Just about all equity funds are up year to date. To be precise, when I go into the fund selector and look at all equity funds, there are only a grand total of 3 funds which are down year-to-date (updated on 17 Feb 2012). Thus, safe to say, unless you happened to have these 3 funds and nothing else, and as long as you held an equity fund from 1 January until now, those funds would have risen. The increases ranged to as high as 34.17% for the HGIF Indian Equity Fund. The average year-to-date return of all the funds, based on the fund selector is 9.65%. This is a very good start to the year.
At this point though, I would have to first caution that the market does not go up in one straight line, and we will not see our funds go up 10% every one and a half months. There will be some corrections along the way. I am confident though that from here on, even if we run into corrections, they will be brief and relatively minor. I expect a much more general uptrend for most markets from here onwards.
Does this mean that Europe has solved its problems, and there will be no other concerns from now on? Far from it, but it is precisely that we are not quite totally out of the woods yet which makes me confident that there is more upside on the way. Markets have not quite gone into a total “bull run” mood yet. This is also reflected by valuations which remain quite cheap. If we are truly in a bull run, valuations should be much higher. The fact is that many people remain cautious. But that is perfectly fine. It’s those who dare to go in now who will be rewarded if the market trends upwards later. You can’t wait until everyone is shouting buy, and when there seems to be no more problems to worry about.
Rather than looking at it that many markets have gone up 10% (some even more), I would prefer to look at it as that markets have gone up only 10% at this stage. If we are in for a bull run, then 10% is really nothing at all. Since when has a 10% rise in market ever been called a bull run? At this point, the STI is at around the 3000 point mark. It seems just yesterday that it was around 2700. However, only just last year, it reached 3300 points. A true bull run can easily see markets move up 30 to 50% or even more.
We are overdue for a bull run now. Markets have been worrying about Europe for close to 2 years by now (The start of Greece’s problems was back in 2010). Along the way, throw in worries about US double-dip recessions and inflation in Asia, China’s hard landing, all of which were also things investors worried about in 2010 as well. 2 years is a long time to harp over some of these concerns.
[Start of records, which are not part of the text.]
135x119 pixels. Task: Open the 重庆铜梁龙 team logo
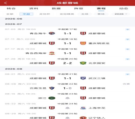[83, 43]
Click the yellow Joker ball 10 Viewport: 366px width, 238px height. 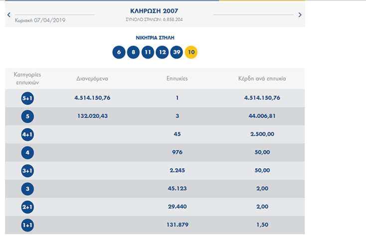click(x=191, y=53)
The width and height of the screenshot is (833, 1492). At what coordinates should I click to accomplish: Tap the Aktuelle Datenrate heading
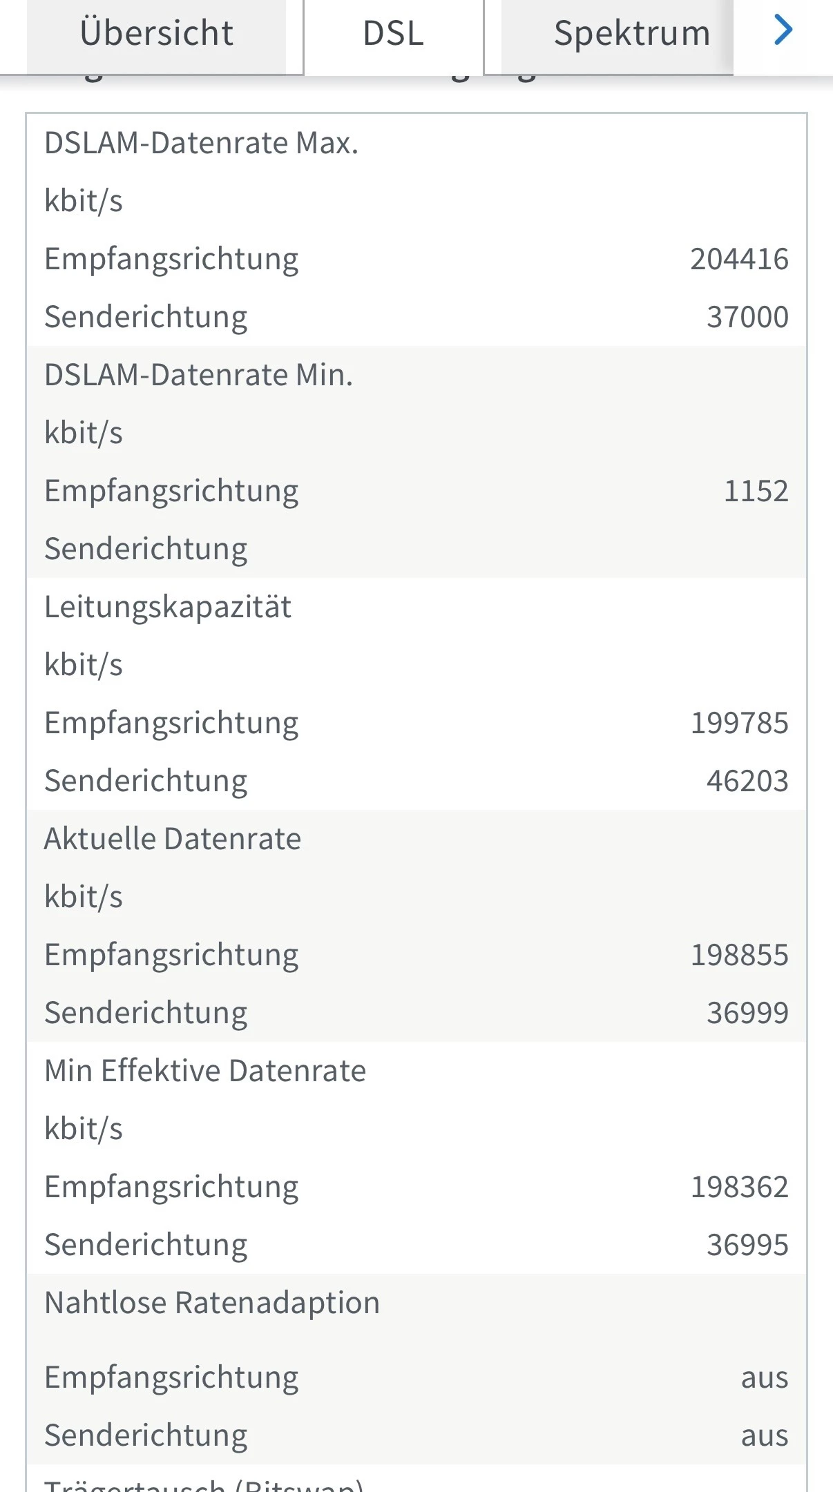tap(173, 839)
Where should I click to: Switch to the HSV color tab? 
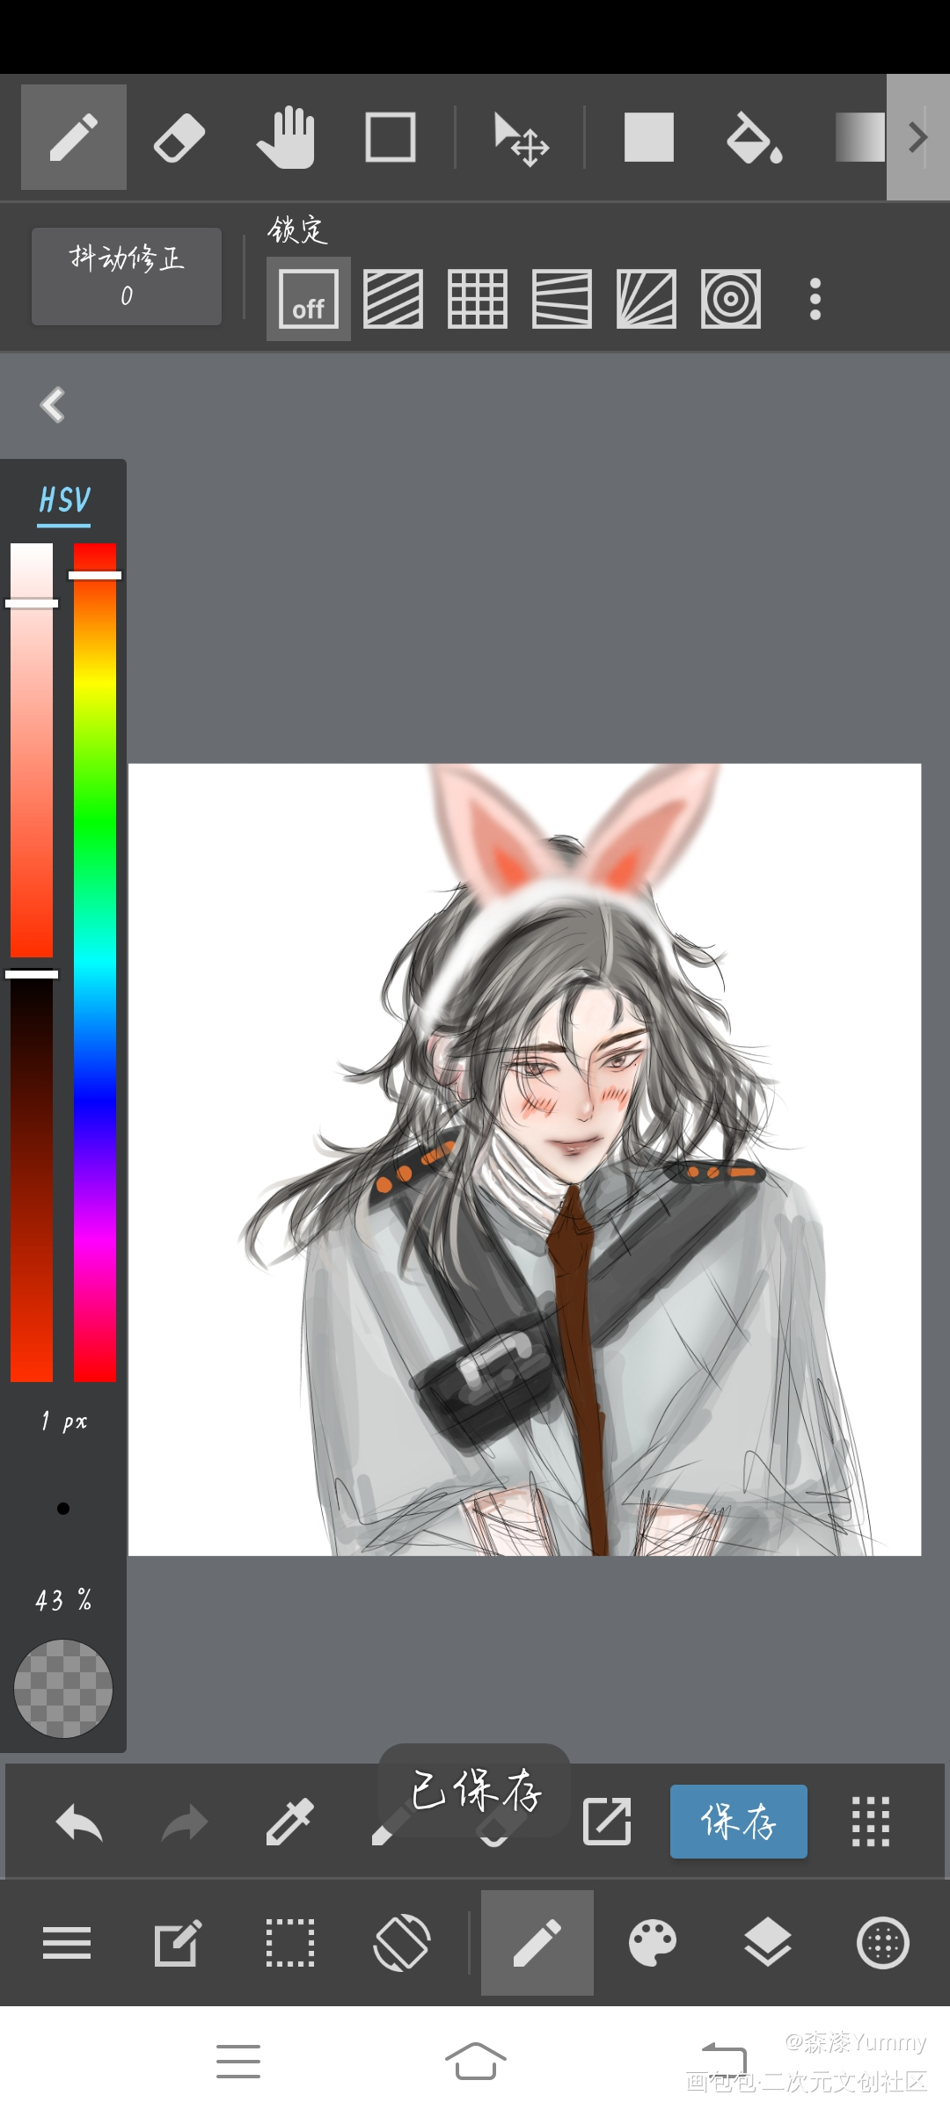64,501
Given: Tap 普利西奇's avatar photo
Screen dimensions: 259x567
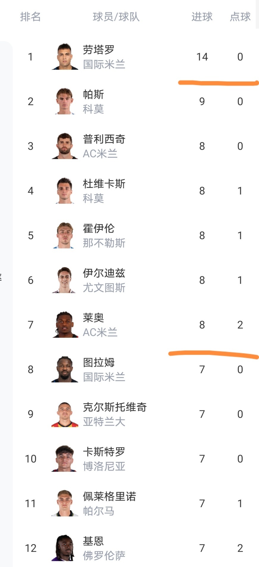Looking at the screenshot, I should (65, 146).
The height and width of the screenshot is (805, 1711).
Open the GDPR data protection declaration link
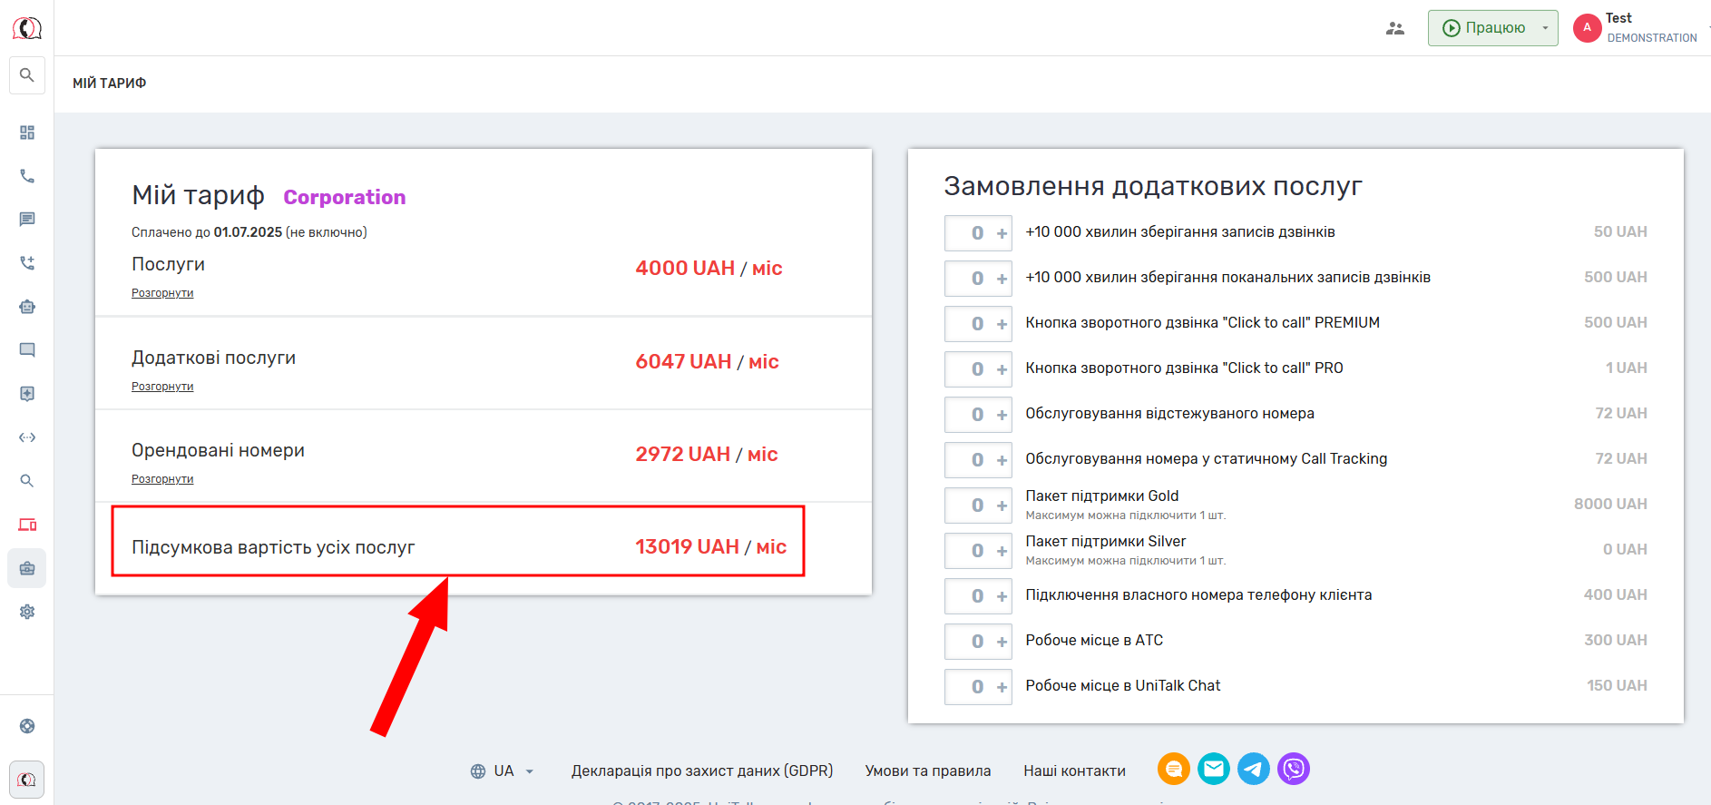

Especially when it looks quite clear that the US economy is now back on track for growth. US companies have in fact taken the opportunity when their currency was falling to become much more competitive. Just look at General Motors for example. It went into bankruptcy in 2009, but now two years later, it just reported record profits last year, and has taken back the title of the world’s biggest automaker from Toyota.
US companies are now lean and mean and when I look at overall earnings growth expectations, they have a higher 2012 earnings growth than even Asia. Our research estimates that earnings growth for Asia ex Japan in 2012 will be 6.7%, but for the US, its 12.3%, which is almost double! And many US companies have been beating earnings estimates, which these average numbers are broadly based on.
In the short term though, currently it appears that the markets, and hence funds which were down the most last year are now seeing some of the strongest gains. Last year, India was one of the worst performing markets, with the India Sensex down a huge 35.9%. This year so far, India equity funds are leading the charge to the top gainers charts. Similarly, emerging market equities were hit particularly badly last year, worse than Europe markets. This year though, they are the strongest gainers so far.
Again, as I mentioned before, some concerns are not going to go away. Greece and Europe’s debt problems for example, are far from solved. However, markets, companies, and central banks all over the world have had 2 years now to adjust to what is happening in Europe and in Greece. Even if Greece is kicked out of the EU now and defaults on its debt obligations, I believe the contagion effect that people are so afraid of will be contained. In the meantime, life goes on and we can’t ignore that the rest of the world is picking themselves off their feet and shouldering on.
I am going into markets with both eyes open. I don’t expect the current run to last forever. There will be some corrections at some stage. However, I do believe that a much more sustained uptrend over the next 2 years is going to be there. So, I am in no hurry to sell. Perhaps at some stage in future, if markets have moved up even further, I might take some profit from the equity funds I am holding and shift some back into bond funds. But now is not yet the time. This bull run has legs and will continue, if there are some corrections, I will add more if able at this point.